I ordered a burger and fries from a passing server, then sat back to nurse my soda.
“I’m sorry,” Jamie whispered in my ear a few minutes later when the band was taking a small break. “I’ve not tried to include you in any of the conversations.”
“It’s fine. I took you to Charlie’s house last weekend, where we did nothing but sit on the floor, eat junk food, and playNHL ‘24for five hours. It’s equalizing itself out.”
He grinned, kissed me on the lips, and then moved his chair a bit closer. “Well, I’m going to steer us into something less maths-oriented as soon as Rachel wraps up her bitch fest about teaching quantum mathematics to young adults who struggled with linear algebra yet somehow passed into college.”
“That was me.
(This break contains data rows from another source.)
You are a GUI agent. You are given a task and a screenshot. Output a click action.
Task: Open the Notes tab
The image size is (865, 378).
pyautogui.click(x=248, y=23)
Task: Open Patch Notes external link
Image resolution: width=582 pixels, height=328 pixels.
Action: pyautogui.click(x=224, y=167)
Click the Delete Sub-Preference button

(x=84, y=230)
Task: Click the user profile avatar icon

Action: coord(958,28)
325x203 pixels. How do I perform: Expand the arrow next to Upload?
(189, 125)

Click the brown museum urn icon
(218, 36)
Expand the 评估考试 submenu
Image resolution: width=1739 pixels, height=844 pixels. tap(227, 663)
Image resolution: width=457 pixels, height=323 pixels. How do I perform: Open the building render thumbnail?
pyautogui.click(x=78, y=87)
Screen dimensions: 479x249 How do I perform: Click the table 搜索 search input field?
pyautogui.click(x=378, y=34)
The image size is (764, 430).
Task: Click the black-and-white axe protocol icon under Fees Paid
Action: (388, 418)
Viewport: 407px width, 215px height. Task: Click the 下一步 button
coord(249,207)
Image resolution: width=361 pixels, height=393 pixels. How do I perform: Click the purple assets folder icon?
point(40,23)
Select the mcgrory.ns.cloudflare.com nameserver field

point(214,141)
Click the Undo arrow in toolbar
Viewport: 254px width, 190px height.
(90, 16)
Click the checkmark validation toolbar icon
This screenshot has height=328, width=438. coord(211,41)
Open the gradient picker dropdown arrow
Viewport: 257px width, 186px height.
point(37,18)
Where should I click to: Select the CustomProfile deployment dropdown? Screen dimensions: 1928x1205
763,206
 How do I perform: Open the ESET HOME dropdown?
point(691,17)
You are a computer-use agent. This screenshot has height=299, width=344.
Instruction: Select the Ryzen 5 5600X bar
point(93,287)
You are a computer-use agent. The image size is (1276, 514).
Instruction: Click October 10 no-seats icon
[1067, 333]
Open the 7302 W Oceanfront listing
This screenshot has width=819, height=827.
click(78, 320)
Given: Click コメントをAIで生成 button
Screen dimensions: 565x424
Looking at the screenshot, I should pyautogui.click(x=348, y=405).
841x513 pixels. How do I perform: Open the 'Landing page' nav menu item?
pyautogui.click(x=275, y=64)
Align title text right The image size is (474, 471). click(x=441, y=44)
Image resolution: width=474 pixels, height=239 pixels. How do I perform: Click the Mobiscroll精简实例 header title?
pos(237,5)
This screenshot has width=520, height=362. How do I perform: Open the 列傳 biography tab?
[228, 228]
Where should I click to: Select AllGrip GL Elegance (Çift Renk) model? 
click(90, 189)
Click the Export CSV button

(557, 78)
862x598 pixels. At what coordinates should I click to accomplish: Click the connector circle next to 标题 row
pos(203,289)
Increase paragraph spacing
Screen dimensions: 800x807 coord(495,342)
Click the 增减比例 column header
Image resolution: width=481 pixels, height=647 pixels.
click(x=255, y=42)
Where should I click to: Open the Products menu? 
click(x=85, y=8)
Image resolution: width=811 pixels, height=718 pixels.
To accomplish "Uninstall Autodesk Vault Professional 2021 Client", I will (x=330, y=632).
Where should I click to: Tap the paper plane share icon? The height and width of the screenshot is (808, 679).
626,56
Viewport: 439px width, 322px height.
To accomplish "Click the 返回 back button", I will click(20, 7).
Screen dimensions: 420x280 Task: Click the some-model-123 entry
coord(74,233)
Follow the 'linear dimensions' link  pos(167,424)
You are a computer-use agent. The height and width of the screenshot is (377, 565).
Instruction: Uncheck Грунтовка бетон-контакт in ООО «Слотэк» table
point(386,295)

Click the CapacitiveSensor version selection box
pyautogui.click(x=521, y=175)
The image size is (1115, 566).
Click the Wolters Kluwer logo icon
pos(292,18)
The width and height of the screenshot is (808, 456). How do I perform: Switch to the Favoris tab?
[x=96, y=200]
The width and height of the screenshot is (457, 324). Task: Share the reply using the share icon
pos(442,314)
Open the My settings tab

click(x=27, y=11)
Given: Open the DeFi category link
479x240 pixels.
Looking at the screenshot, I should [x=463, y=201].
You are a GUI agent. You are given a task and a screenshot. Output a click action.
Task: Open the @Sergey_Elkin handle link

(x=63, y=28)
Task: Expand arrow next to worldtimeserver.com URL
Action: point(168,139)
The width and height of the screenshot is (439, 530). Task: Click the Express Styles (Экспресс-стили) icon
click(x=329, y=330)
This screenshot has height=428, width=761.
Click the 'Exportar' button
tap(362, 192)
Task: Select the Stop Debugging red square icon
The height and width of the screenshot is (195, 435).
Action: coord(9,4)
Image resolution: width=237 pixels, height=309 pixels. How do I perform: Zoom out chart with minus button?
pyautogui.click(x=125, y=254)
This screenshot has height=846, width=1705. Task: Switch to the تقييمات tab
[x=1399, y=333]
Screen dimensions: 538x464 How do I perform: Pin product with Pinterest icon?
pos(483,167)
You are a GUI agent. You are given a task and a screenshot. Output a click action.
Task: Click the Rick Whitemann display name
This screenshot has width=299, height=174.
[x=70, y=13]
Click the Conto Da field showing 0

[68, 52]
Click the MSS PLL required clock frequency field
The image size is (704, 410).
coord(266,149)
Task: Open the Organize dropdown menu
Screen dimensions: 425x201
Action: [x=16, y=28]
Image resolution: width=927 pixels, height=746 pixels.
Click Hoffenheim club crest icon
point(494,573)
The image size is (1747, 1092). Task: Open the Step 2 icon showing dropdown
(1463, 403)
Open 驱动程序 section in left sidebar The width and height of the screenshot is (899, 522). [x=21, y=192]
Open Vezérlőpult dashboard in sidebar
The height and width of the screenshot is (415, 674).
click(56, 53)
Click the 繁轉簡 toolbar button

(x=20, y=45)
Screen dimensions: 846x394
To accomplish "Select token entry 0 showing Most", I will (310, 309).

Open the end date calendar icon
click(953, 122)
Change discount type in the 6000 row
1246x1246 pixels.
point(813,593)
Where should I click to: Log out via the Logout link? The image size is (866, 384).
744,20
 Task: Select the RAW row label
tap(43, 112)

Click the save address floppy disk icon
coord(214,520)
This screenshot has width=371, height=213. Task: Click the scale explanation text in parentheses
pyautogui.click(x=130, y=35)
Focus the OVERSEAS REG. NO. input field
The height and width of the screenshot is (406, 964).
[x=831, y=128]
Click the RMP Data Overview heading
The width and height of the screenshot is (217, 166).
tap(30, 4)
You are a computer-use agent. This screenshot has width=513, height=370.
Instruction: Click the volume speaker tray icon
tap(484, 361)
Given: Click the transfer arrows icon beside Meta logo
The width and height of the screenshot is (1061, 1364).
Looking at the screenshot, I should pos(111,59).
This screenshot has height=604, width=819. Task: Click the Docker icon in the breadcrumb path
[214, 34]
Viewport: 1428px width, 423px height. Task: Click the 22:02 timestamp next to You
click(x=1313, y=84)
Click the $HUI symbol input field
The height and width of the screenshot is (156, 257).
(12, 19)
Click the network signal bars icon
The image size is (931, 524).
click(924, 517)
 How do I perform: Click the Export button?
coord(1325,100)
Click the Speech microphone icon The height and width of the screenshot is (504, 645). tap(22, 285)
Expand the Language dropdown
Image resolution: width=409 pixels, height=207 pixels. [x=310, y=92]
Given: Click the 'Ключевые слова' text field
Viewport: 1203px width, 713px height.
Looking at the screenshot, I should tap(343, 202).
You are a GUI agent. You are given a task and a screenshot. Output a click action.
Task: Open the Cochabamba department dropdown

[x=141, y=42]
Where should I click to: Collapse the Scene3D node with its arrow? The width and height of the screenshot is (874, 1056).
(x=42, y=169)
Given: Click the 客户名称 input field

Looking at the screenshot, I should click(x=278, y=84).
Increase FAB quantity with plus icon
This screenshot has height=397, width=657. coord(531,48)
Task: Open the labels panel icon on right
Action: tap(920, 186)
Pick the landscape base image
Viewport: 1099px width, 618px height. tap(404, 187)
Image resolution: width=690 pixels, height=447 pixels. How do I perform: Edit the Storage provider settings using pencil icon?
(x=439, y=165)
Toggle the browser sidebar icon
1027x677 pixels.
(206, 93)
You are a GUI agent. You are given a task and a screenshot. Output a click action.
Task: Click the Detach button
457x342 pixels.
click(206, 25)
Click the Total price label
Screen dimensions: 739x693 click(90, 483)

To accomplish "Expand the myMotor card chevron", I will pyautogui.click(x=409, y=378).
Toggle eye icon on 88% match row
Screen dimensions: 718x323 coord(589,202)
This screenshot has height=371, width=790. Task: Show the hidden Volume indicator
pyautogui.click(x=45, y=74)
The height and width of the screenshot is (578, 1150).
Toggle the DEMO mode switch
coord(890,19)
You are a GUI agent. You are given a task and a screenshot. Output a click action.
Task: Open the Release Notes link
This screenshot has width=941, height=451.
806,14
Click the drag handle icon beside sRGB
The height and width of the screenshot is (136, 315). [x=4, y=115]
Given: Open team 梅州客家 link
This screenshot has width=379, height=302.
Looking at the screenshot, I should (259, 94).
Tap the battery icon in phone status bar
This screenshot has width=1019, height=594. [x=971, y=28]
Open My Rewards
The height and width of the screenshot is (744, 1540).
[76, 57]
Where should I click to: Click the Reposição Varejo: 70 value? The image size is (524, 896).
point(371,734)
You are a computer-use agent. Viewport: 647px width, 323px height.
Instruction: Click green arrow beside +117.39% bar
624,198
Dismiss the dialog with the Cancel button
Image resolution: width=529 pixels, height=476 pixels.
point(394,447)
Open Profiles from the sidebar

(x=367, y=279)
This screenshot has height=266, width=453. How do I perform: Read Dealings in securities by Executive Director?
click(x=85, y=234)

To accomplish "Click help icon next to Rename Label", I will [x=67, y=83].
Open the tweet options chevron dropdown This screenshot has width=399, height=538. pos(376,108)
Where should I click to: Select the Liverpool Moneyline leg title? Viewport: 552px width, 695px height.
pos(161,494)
The kid struggling with algebra.”
“Jamie, are you dating a man who can’t whisper enumerative algebraic combinatorics as pillow talk?” Freckled Percy asked, then sniggered into his Cosmopolitan.
Jamie ruffled like an angry rooster. I gave his thigh a pat under the table.
“I’m a hockey player, not a math professor, but so far, my pillow talk seems to be pleasing my man,” I replied just as my burger and fries arrived.
“I just love it when you ask me to handle your big stick,” Jamie purred.
Everyone at the table, aside from whom I suspected rather liked Jamie, roared. I pecked my boyfriend’s scruffy cheek, then dove into my food. Things at the table quieted down after Percy left. He suddenly recalled he had papers to grade, and I was slowly brought into a lively discussion about the charity work the team and I were involved in.
The band returned as I ate my last seasoned French fry. I made a mental note to come here again—the food was so good. The music was nice too, not my general vibe but catchy.
“I’m going to go wash my hands,” I told the table as I rose.